(GOAL OF THE EXERCISE) Pull out each line of the records below that contains the word "height", and list those lines as they appear.

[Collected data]
========================================================================
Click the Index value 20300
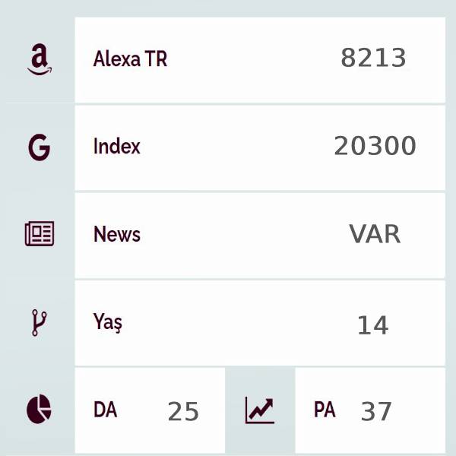 click(375, 146)
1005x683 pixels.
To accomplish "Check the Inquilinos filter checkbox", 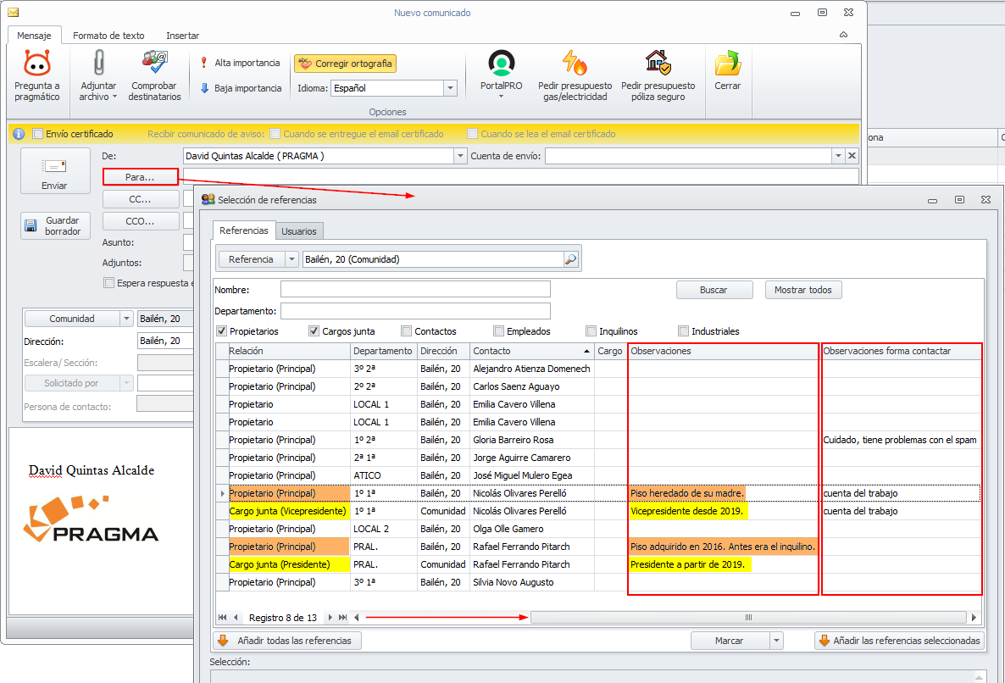I will 591,331.
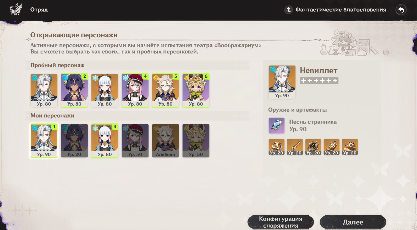Click trial Kachina card numbered 6
The width and height of the screenshot is (417, 230).
click(196, 90)
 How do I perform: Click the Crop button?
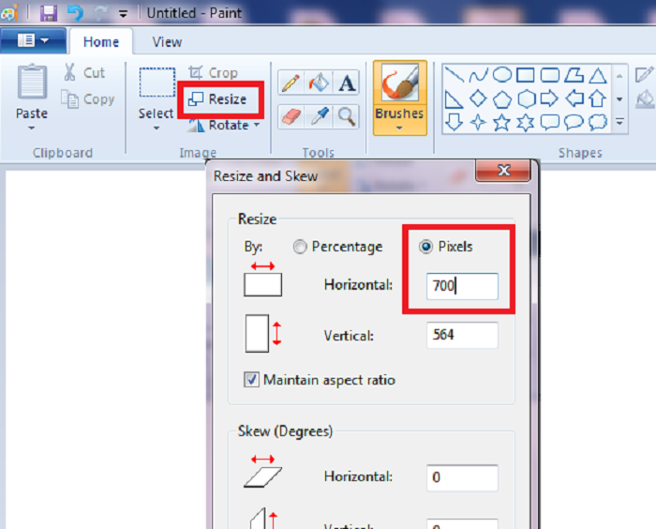tap(214, 72)
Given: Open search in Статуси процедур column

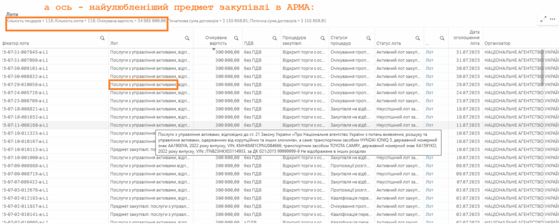Looking at the screenshot, I should tap(368, 38).
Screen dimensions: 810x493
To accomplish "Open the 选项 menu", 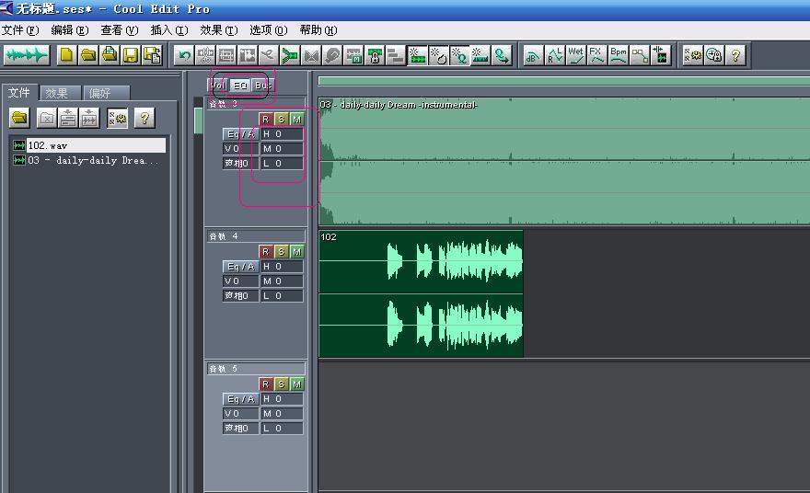I will point(268,30).
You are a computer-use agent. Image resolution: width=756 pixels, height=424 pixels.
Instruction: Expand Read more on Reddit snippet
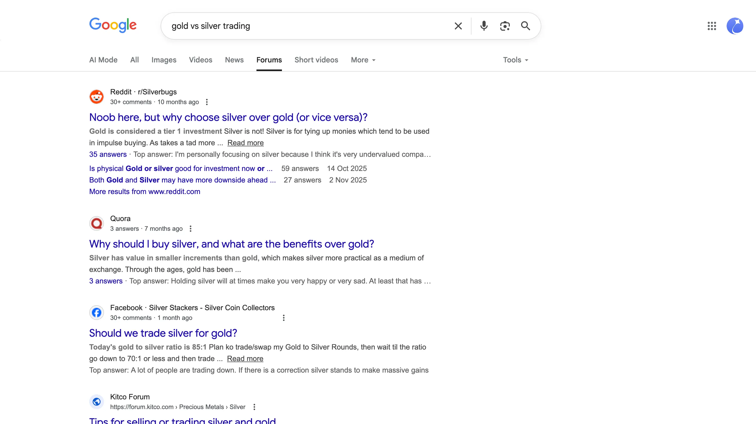click(245, 143)
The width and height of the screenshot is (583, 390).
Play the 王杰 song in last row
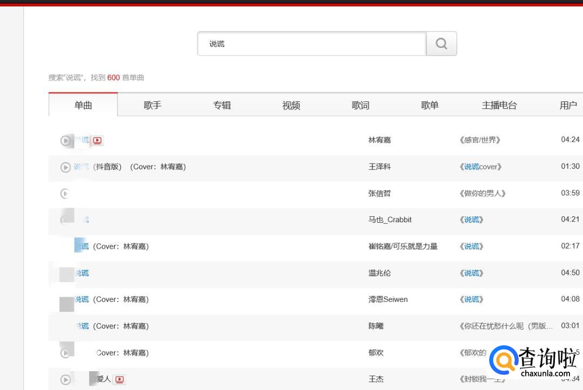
========================================================================
(WRITTEN RESPONSE)
The width and height of the screenshot is (417, 230).
You are a computer-use agent. Image resolution: width=756 pixels, height=424 pixels.
The width and height of the screenshot is (583, 390).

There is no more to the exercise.